• INFORMATION SHOWN
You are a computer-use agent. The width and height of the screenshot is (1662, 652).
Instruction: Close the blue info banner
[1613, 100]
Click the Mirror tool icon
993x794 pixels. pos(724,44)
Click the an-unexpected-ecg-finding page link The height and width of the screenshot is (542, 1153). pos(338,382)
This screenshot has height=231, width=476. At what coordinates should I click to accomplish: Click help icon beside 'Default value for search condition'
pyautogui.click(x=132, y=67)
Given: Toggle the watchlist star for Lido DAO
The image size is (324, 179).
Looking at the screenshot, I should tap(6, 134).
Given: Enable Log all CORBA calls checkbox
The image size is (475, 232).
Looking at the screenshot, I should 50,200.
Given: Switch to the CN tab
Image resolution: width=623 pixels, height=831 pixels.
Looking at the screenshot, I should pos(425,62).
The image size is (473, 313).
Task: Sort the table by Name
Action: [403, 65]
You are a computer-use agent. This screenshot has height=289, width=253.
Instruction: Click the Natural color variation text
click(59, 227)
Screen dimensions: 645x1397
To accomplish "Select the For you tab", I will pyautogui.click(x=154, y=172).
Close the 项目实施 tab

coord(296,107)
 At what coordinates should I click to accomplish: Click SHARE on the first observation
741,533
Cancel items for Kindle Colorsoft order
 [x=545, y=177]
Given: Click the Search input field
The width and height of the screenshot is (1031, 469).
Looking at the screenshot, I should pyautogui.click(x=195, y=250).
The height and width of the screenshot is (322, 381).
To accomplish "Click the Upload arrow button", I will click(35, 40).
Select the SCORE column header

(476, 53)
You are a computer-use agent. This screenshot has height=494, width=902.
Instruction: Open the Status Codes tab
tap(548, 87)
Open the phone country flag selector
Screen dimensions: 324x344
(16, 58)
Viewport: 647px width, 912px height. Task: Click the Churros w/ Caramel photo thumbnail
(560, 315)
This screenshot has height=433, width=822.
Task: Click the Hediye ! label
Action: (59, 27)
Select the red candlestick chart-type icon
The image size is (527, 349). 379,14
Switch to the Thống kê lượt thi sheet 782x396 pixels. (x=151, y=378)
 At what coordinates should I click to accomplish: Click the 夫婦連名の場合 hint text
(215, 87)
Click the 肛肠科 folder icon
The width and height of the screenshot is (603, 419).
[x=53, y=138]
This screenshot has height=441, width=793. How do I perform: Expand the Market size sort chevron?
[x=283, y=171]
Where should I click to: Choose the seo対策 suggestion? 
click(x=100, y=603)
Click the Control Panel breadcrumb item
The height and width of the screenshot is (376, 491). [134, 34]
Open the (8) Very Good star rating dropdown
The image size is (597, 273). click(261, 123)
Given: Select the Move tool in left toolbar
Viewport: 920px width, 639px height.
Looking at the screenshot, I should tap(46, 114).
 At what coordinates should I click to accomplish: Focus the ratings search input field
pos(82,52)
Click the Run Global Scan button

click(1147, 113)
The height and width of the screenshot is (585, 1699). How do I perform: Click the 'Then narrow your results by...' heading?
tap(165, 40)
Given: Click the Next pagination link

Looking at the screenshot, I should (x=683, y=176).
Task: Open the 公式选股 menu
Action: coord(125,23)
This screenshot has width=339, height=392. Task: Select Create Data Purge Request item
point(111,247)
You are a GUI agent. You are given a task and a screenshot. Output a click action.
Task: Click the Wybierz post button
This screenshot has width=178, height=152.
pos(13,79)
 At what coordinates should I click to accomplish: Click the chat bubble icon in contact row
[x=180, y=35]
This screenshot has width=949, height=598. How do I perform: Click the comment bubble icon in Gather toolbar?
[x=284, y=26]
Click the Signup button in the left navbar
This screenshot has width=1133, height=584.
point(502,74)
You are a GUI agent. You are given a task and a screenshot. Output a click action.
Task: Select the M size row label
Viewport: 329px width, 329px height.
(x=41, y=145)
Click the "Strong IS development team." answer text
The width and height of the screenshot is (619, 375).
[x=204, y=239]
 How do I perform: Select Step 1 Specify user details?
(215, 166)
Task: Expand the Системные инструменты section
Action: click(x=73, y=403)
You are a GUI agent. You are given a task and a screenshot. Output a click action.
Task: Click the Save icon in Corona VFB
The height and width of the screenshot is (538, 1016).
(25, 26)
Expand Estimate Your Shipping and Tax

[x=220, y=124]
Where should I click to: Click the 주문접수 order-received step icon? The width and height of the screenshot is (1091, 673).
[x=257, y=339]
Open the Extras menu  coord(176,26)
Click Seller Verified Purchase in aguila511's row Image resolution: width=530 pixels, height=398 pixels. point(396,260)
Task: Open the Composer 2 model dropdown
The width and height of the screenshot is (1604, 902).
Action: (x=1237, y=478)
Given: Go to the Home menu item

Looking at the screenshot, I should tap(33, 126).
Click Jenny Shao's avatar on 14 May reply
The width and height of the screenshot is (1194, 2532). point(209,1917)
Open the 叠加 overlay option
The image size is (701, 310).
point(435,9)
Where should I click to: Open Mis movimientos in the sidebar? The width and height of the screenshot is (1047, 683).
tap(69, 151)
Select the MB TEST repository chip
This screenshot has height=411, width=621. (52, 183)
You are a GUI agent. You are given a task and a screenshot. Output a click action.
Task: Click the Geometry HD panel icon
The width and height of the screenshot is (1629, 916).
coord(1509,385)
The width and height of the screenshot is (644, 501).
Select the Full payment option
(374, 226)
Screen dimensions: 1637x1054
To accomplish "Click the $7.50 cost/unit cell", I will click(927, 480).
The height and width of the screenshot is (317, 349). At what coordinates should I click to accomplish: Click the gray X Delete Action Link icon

• WHAT IS EXPECTED
Rewrite every line of the items above as a numbered list, omitting the blank lines.

• ANSWER FOR THIS EXERCISE
1. You are a computer-use agent. The width and height of the screenshot is (1662, 652).
2. Instruction: Close the blue info banner
3. [1613, 100]
4. Click the Mirror tool icon
5. 993x794 pixels. pos(724,44)
6. Click the an-unexpected-ecg-finding page link The height and width of the screenshot is (542, 1153). pos(338,382)
7. This screenshot has height=231, width=476. At what coordinates should I click to accomplish: Click help icon beside 'Default value for search condition'
8. pyautogui.click(x=132, y=67)
9. Given: Toggle the watchlist star for Lido DAO
10. The image size is (324, 179).
11. Looking at the screenshot, I should tap(6, 134).
12. Given: Enable Log all CORBA calls checkbox
13. The image size is (475, 232).
14. Looking at the screenshot, I should 50,200.
15. Given: Switch to the CN tab
16. Image resolution: width=623 pixels, height=831 pixels.
17. Looking at the screenshot, I should pos(425,62).
18. The image size is (473, 313).
19. Task: Sort the table by Name
20. Action: [403, 65]
21. You are a computer-use agent. This screenshot has height=289, width=253.
22. Instruction: Click the Natural color variation text
23. click(59, 227)
24. Screen dimensions: 645x1397
25. To accomplish "Select the For you tab", I will pyautogui.click(x=154, y=172).
26. Close the 项目实施 tab
27. coord(296,107)
28.  At what coordinates should I click to accomplish: Click SHARE on the first observation
29. 741,533
30. Cancel items for Kindle Colorsoft order
31.  [x=545, y=177]
32. Given: Click the Search input field
33. The width and height of the screenshot is (1031, 469).
34. Looking at the screenshot, I should pyautogui.click(x=195, y=250).
35. The height and width of the screenshot is (322, 381).
36. To accomplish "Click the Upload arrow button", I will click(35, 40).
37. Select the SCORE column header
38. (476, 53)
39. You are a computer-use agent. This screenshot has height=494, width=902.
40. Instruction: Open the Status Codes tab
41. tap(548, 87)
42. Open the phone country flag selector
43. Screen dimensions: 324x344
44. (16, 58)
45. Viewport: 647px width, 912px height. Task: Click the Churros w/ Caramel photo thumbnail
46. (560, 315)
47. This screenshot has height=433, width=822.
48. Task: Click the Hediye ! label
49. Action: (59, 27)
50. Select the red candlestick chart-type icon
51. The image size is (527, 349). 379,14
52. Switch to the Thống kê lượt thi sheet 782x396 pixels. (x=151, y=378)
53.  At what coordinates should I click to accomplish: Click the 夫婦連名の場合 hint text
54. (215, 87)
55. Click the 肛肠科 folder icon
56. The width and height of the screenshot is (603, 419).
57. [x=53, y=138]
58. This screenshot has height=441, width=793. How do I perform: Expand the Market size sort chevron?
59. [x=283, y=171]
60. Where should I click to: Choose the seo対策 suggestion? 
61. click(x=100, y=603)
62. Click the Control Panel breadcrumb item
63. The height and width of the screenshot is (376, 491). [134, 34]
64. Open the (8) Very Good star rating dropdown
65. The image size is (597, 273). click(261, 123)
66. Given: Select the Move tool in left toolbar
67. Viewport: 920px width, 639px height.
68. Looking at the screenshot, I should tap(46, 114).
69.  At what coordinates should I click to accomplish: Focus the ratings search input field
70. pos(82,52)
71. Click the Run Global Scan button
72. click(1147, 113)
73. The height and width of the screenshot is (585, 1699). How do I perform: Click the 'Then narrow your results by...' heading?
74. tap(165, 40)
75. Given: Click the Next pagination link
76. Looking at the screenshot, I should (x=683, y=176).
77. Task: Open the 公式选股 menu
78. Action: coord(125,23)
79. This screenshot has width=339, height=392. Task: Select Create Data Purge Request item
80. point(111,247)
81. You are a GUI agent. You are given a task and a screenshot. Output a click action.
82. Task: Click the Wybierz post button
83. This screenshot has width=178, height=152.
84. pos(13,79)
85.  At what coordinates should I click to accomplish: Click the chat bubble icon in contact row
86. [x=180, y=35]
87. This screenshot has width=949, height=598. How do I perform: Click the comment bubble icon in Gather toolbar?
88. [x=284, y=26]
89. Click the Signup button in the left navbar
90. This screenshot has width=1133, height=584.
91. point(502,74)
92. You are a GUI agent. You are given a task and a screenshot. Output a click action.
93. Task: Select the M size row label
94. Viewport: 329px width, 329px height.
95. (x=41, y=145)
96. Click the "Strong IS development team." answer text
97. The width and height of the screenshot is (619, 375).
98. [x=204, y=239]
99.  How do I perform: Select Step 1 Specify user details?
100. (215, 166)
101. Task: Expand the Системные инструменты section
102. Action: click(x=73, y=403)
103. You are a GUI agent. You are given a task and a screenshot. Output a click action.
104. Task: Click the Save icon in Corona VFB
105. The height and width of the screenshot is (538, 1016).
106. (25, 26)
107. Expand Estimate Your Shipping and Tax
108. [x=220, y=124]
109. Where should I click to: Click the 주문접수 order-received step icon? The width and height of the screenshot is (1091, 673).
110. [x=257, y=339]
111. Open the Extras menu  coord(176,26)
112. Click Seller Verified Purchase in aguila511's row Image resolution: width=530 pixels, height=398 pixels. point(396,260)
113. Task: Open the Composer 2 model dropdown
114. The width and height of the screenshot is (1604, 902).
115. Action: (x=1237, y=478)
116. Given: Go to the Home menu item
117. Looking at the screenshot, I should tap(33, 126).
118. Click Jenny Shao's avatar on 14 May reply
119. The width and height of the screenshot is (1194, 2532). point(209,1917)
120. Open the 叠加 overlay option
121. The image size is (701, 310).
122. point(435,9)
123. Where should I click to: Open Mis movimientos in the sidebar? The width and height of the screenshot is (1047, 683).
124. tap(69, 151)
125. Select the MB TEST repository chip
126. This screenshot has height=411, width=621. (52, 183)
127. You are a GUI agent. You are given a task and a screenshot. Output a click action.
128. Task: Click the Geometry HD panel icon
129. The width and height of the screenshot is (1629, 916).
130. coord(1509,385)
131. The width and height of the screenshot is (644, 501).
132. Select the Full payment option
133. (374, 226)
134. Screen dimensions: 1637x1054
135. To accomplish "Click the $7.50 cost/unit cell", I will click(927, 480).
136. The height and width of the screenshot is (317, 349). At what coordinates should I click to accomplish: Click the gray X Delete Action Link icon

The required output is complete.